Net toen ik dacht dat het spel daarmee wel gespeeld zou zijn, gebeurden er dingen die ik niet zag aankomen. Zo raakte iemands koophuis onder water, verloor iemand zijn vaste inkomen en werd een derde beloond voor haar assertiviteit, om even later, door het lot bepaald, precies evenveel stappen in haar leven terug te moeten doen.

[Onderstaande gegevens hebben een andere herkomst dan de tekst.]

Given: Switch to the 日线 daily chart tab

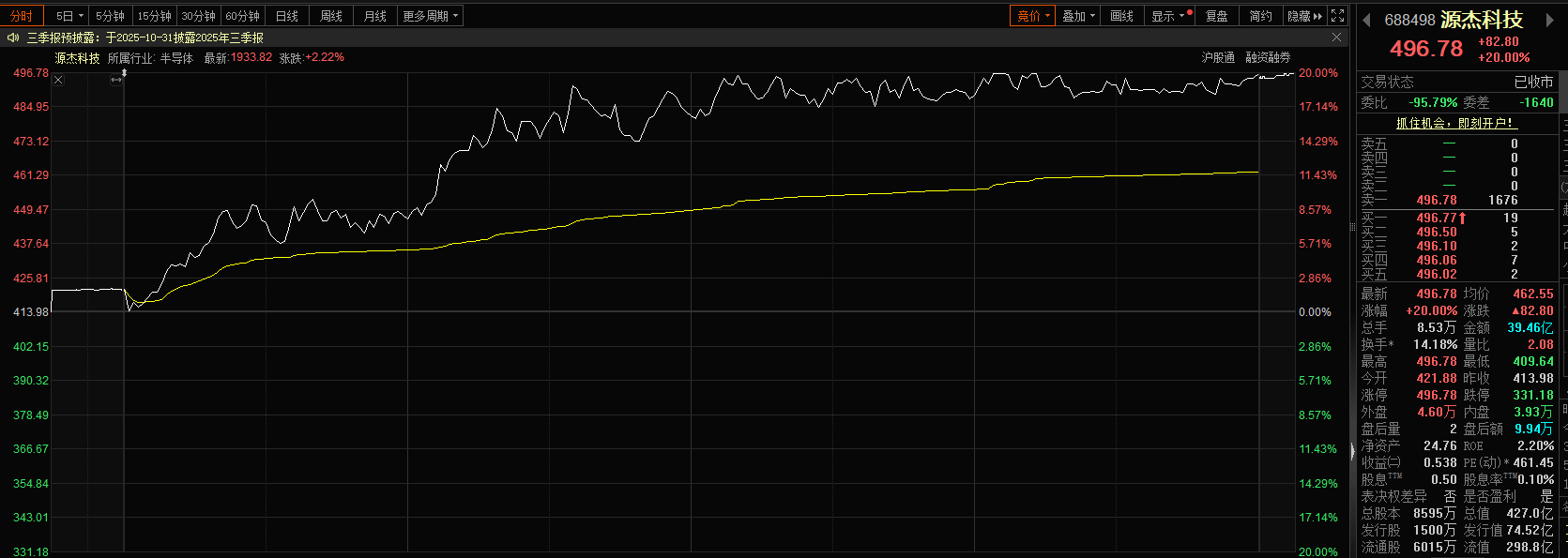Looking at the screenshot, I should [x=287, y=16].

Wij Zijn De Stad bleek een weldoordachte productie waarin allerhande gebeurtenissen en beslismomenten in de vergelijking waren meegenomen. De achterstand waarmee iemand begint is nauwelijks in te halen, maar toch is er ruimte voor keuzes en fortuinlijke omstandigheden die op de wilskracht van een mens bijzondere uitwerkingen kunnen hebben. ‘Negen van de tien keer wint één van de personages die kansrijk geboren wordt’, zo legden projectleider Rian Evers en acteur Judith Schuur mij na afloop uit, ‘maar wat er tijdens het spel gebeurt en hoe dit wordt ervaren staat niet vast.’
Verwondering
Met Amir ging het langzaam beter. Hij kreeg hulp uit onverwachte hoek en begon aan een tweede opleiding. Hij vond werk, een huurhuis en een lief. Maar terwijl hij goed vooruit ging bemerkte ik een vreemd soort ongemak. Zijn kansarme lotgenoten raakten nog meer bij hem achterop en ik voelde me ineens onzeker over zijn verbeterde positie.

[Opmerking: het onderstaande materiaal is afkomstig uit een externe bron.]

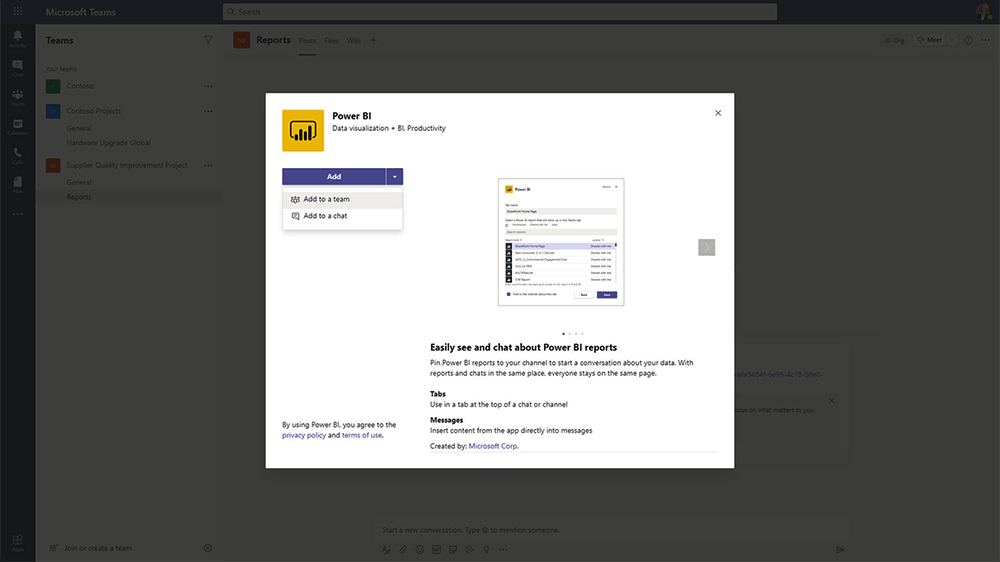Close the Power BI dialog
The image size is (1000, 562).
718,113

Dat ongemak sloeg om in ongeloof toen Amir door pure mazzel de positie wist in te nemen van Jan Joris. Daardoor kwam Amir helemaal vooraan te staan, slechts enkele tegels verwijderd van de taart. Jan Joris werd op zijn beurt flink op achterstand gezet. Dit kan niet kloppen, dacht ik: een type als Jan Joris kan toch amper verliezen, en voor Amir is deze sprong naar voren veel te groot. Dit was toch een spel over kansongelijkheid? Aan deze verrassende ontknoping kon ik niet zomaar geloof hechten.

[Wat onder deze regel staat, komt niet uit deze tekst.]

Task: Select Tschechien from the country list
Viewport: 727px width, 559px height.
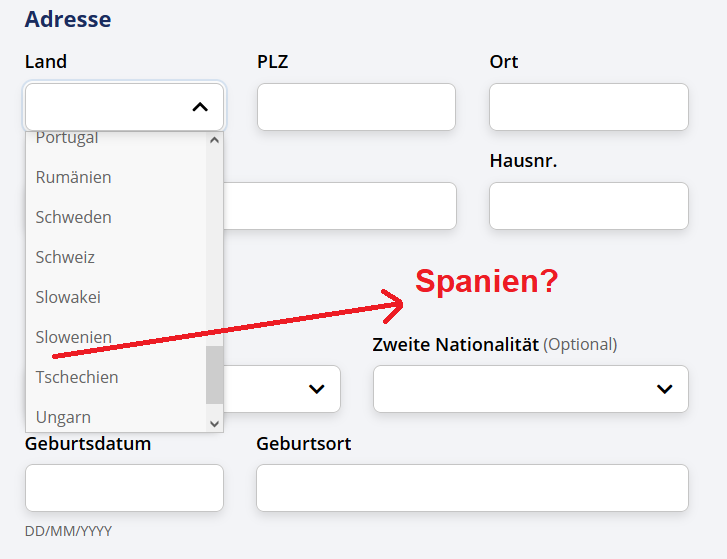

Overtuigd van een weeffout in het spel zocht ik oogcontact met de spelleider, maar die was allesbehalve in verwarring. Misschien lag mijn verwondering over het feit dat Amir zover had kunnen komen gewoon aan mij. Toen ik daarover wat langer nadacht begon er klein venijnig lampje te branden in een donker en schaamtevol hoekje van mijn geest.
Eva Baaren werkt bij het Chief Science Office van de gemeente Amsterdam en is redacteur van openresearch.amsterdam. Ze omschrijft zichzelf als een 'redelijk kansrijke witte vrouw opgegroeid in een Gelders middenklassegezin'.